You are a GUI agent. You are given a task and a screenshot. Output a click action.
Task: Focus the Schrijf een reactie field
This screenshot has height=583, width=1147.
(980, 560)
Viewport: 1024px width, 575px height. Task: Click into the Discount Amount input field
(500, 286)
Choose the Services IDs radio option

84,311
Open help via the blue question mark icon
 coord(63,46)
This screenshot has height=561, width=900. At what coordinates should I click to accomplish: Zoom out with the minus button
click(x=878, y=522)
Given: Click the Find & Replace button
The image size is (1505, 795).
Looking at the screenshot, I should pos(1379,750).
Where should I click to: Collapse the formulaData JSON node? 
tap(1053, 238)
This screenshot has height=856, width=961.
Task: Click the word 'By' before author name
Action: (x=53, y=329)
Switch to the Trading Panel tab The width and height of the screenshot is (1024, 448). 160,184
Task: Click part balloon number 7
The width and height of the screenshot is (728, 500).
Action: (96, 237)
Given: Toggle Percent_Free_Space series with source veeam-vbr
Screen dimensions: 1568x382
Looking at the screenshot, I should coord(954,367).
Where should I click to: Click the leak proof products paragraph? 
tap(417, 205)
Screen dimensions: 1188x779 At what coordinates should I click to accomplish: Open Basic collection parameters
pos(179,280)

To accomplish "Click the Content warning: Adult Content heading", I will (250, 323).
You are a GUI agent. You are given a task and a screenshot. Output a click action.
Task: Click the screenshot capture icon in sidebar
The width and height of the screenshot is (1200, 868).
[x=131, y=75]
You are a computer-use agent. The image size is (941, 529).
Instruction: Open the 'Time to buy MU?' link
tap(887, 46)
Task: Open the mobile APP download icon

## Assignment
Going from the line that has "You are a computer-use" through the last line of the entries, retype each line exactly as given and add nothing.

## Task response
You are a computer-use agent. The image size is (941, 529).
Instruction: Open the 'Time to buy MU?' link
tap(887, 46)
Task: Open the mobile APP download icon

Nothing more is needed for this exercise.